Problem to work on: Identify each line in the listing below that contains the word "accomplish" and copy those lines in full. Case is significant.

Screen grounding examples:
★ ★ ★ ★
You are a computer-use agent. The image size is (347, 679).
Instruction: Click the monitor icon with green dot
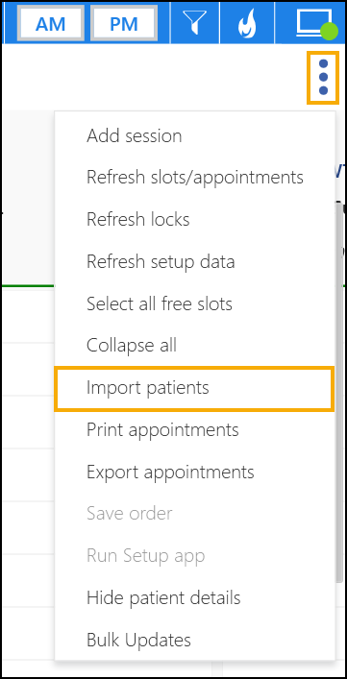click(x=315, y=22)
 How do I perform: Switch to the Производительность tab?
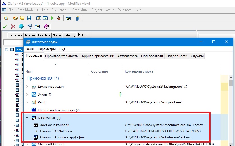click(61, 56)
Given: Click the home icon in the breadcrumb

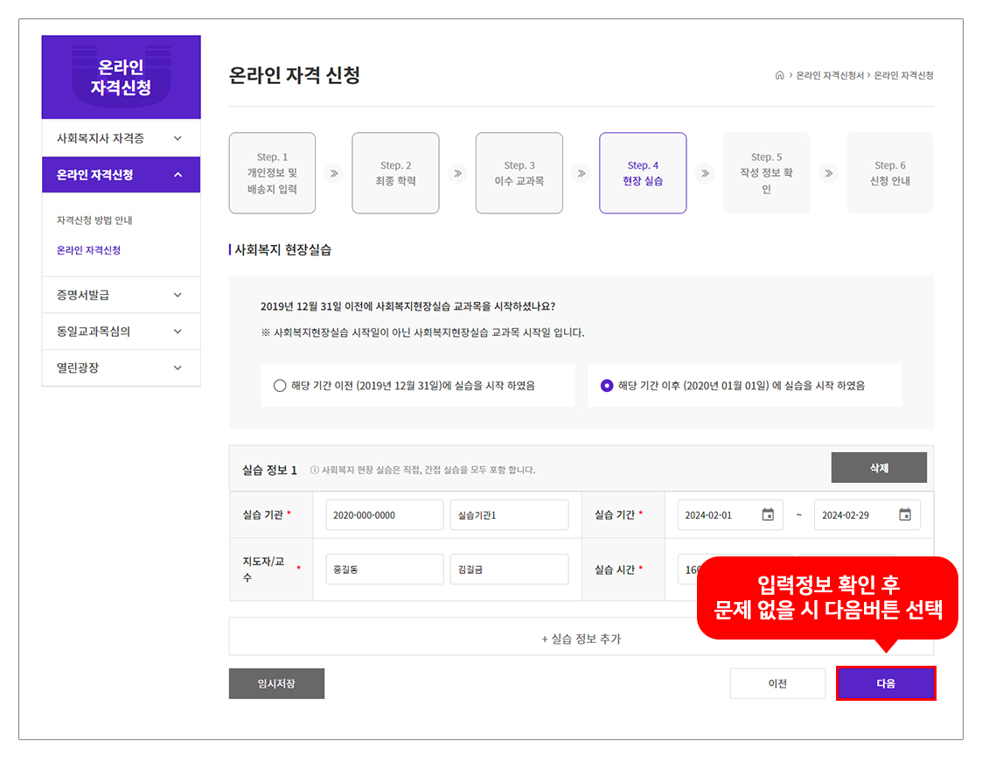Looking at the screenshot, I should coord(779,76).
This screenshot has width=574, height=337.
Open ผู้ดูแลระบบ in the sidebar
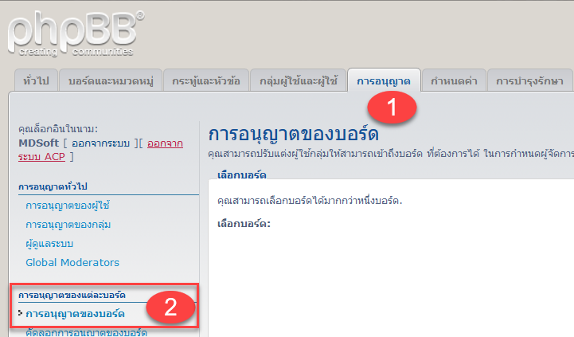pos(53,243)
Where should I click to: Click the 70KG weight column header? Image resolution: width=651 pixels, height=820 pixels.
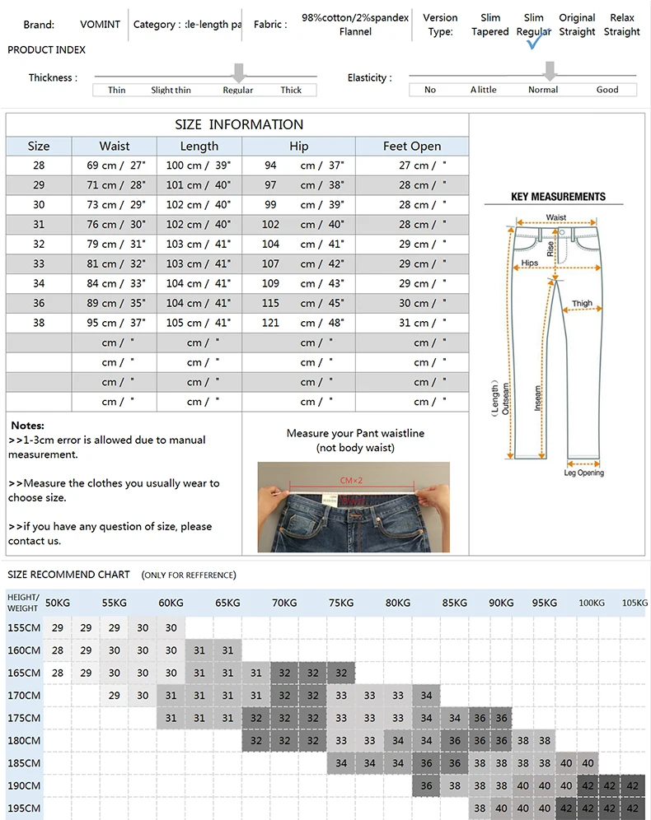click(x=284, y=603)
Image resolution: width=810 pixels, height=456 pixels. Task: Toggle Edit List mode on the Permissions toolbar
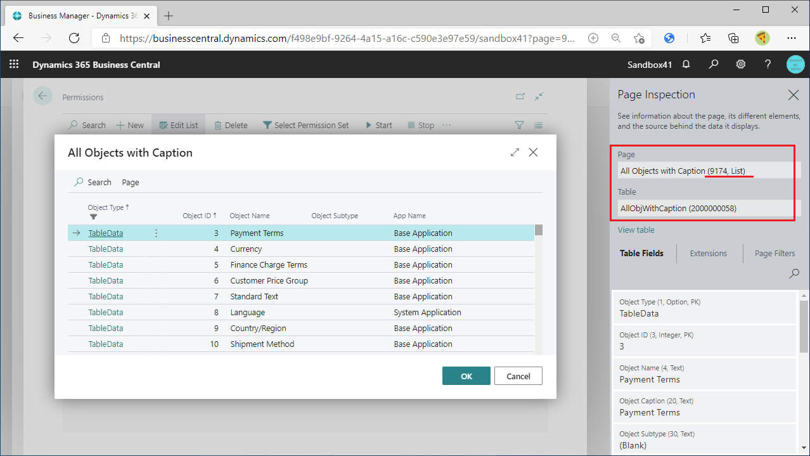point(178,125)
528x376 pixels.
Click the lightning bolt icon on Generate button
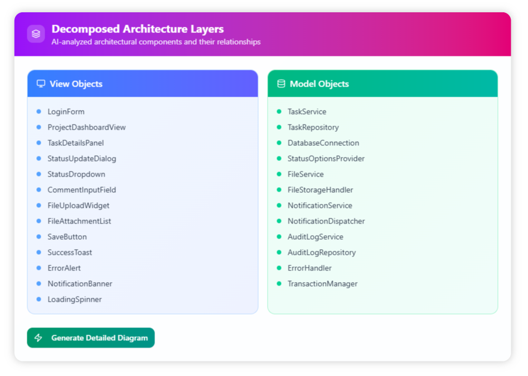coord(38,337)
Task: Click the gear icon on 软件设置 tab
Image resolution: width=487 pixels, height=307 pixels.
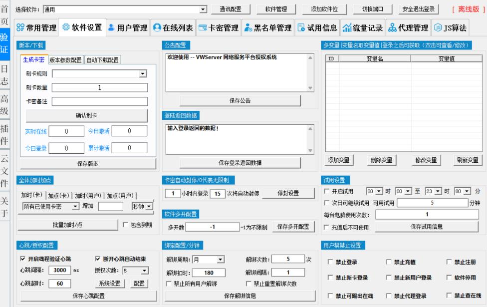Action: (66, 27)
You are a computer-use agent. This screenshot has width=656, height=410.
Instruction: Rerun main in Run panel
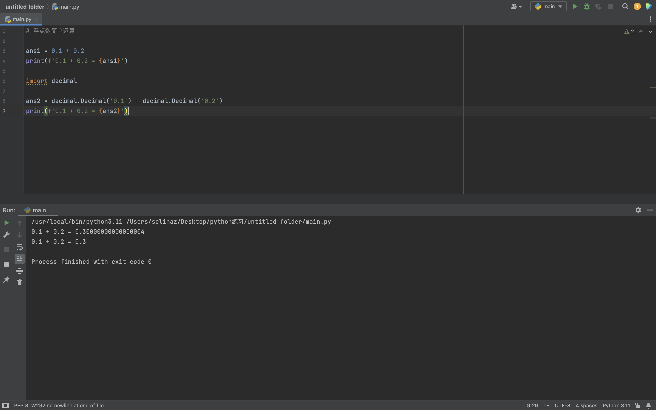[7, 223]
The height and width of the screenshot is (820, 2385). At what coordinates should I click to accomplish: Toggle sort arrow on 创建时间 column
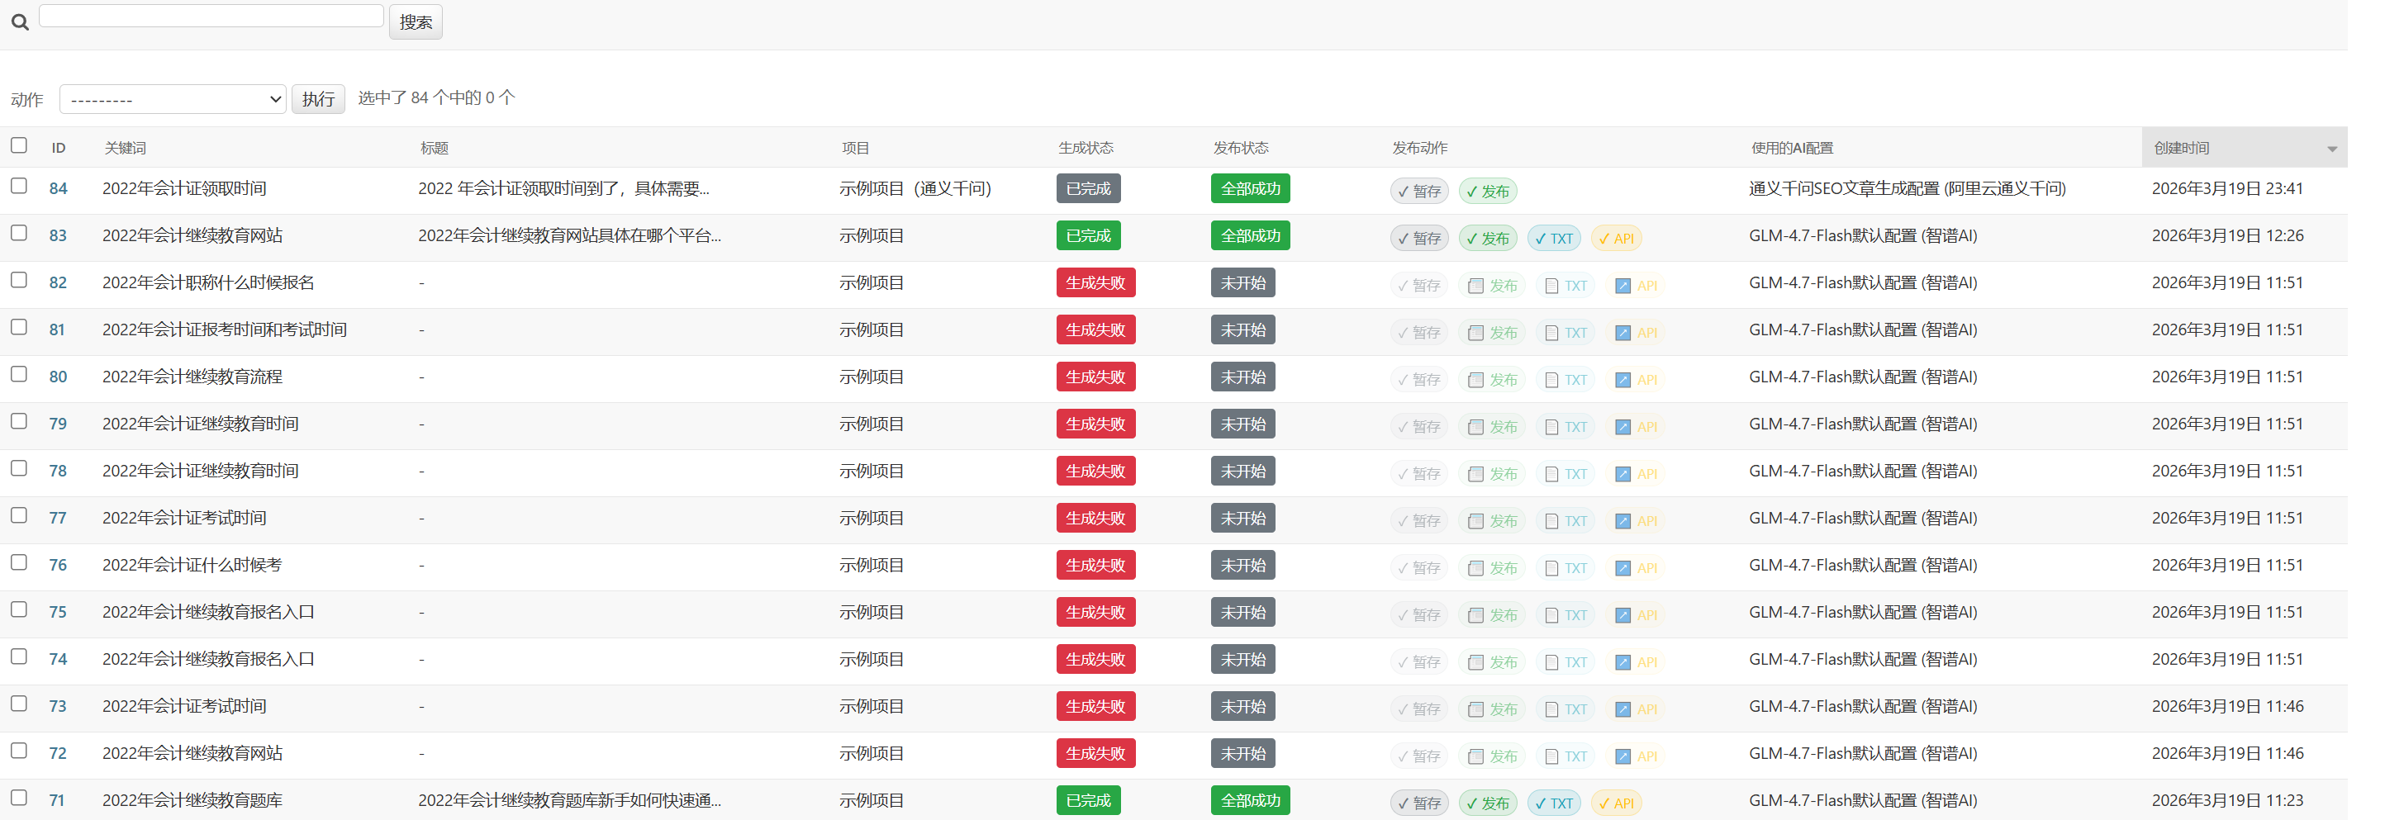(x=2331, y=149)
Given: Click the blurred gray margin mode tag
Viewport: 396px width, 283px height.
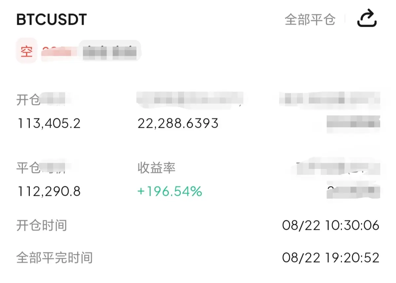Looking at the screenshot, I should (x=109, y=51).
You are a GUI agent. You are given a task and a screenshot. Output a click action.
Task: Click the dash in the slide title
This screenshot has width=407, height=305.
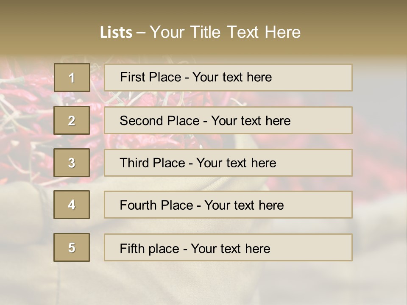click(x=141, y=33)
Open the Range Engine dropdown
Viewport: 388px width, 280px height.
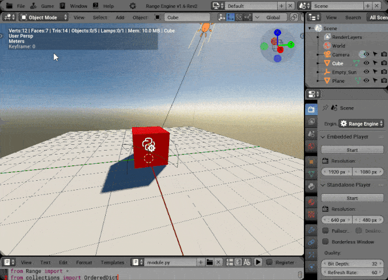(361, 123)
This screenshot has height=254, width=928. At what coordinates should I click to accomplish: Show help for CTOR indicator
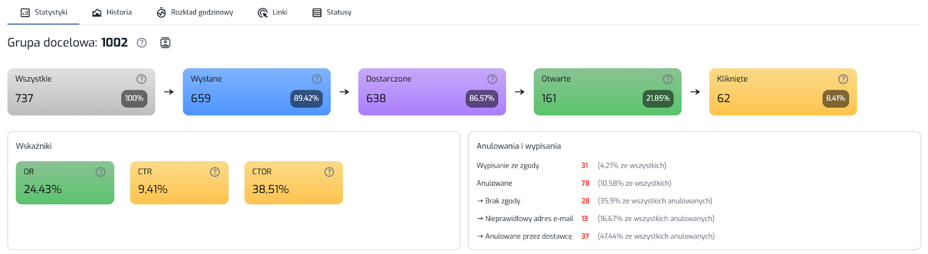tap(329, 172)
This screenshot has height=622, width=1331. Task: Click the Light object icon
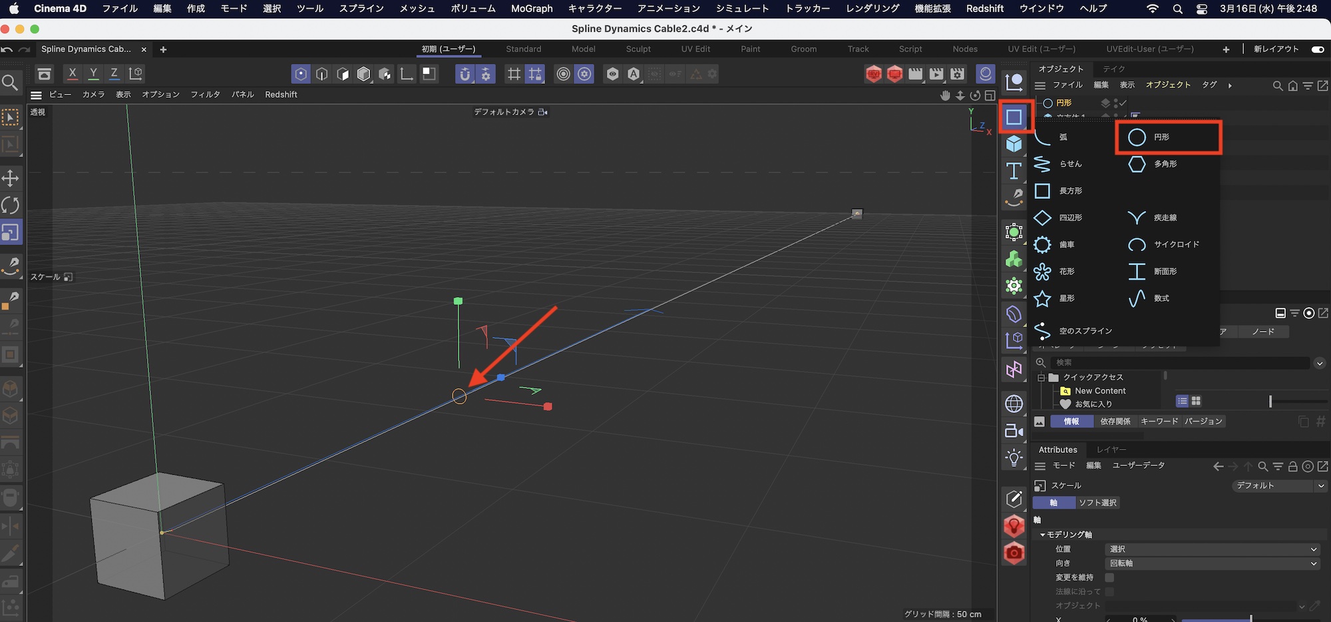[x=1014, y=458]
★ ★ ★ ★
Task solution:
The height and width of the screenshot is (820, 2385). At what coordinates should I click to accomplish: Toggle sort arrow on 创建时间 column
This screenshot has height=254, width=928. At what coordinates should I click to accomplish: Show help for CTOR indicator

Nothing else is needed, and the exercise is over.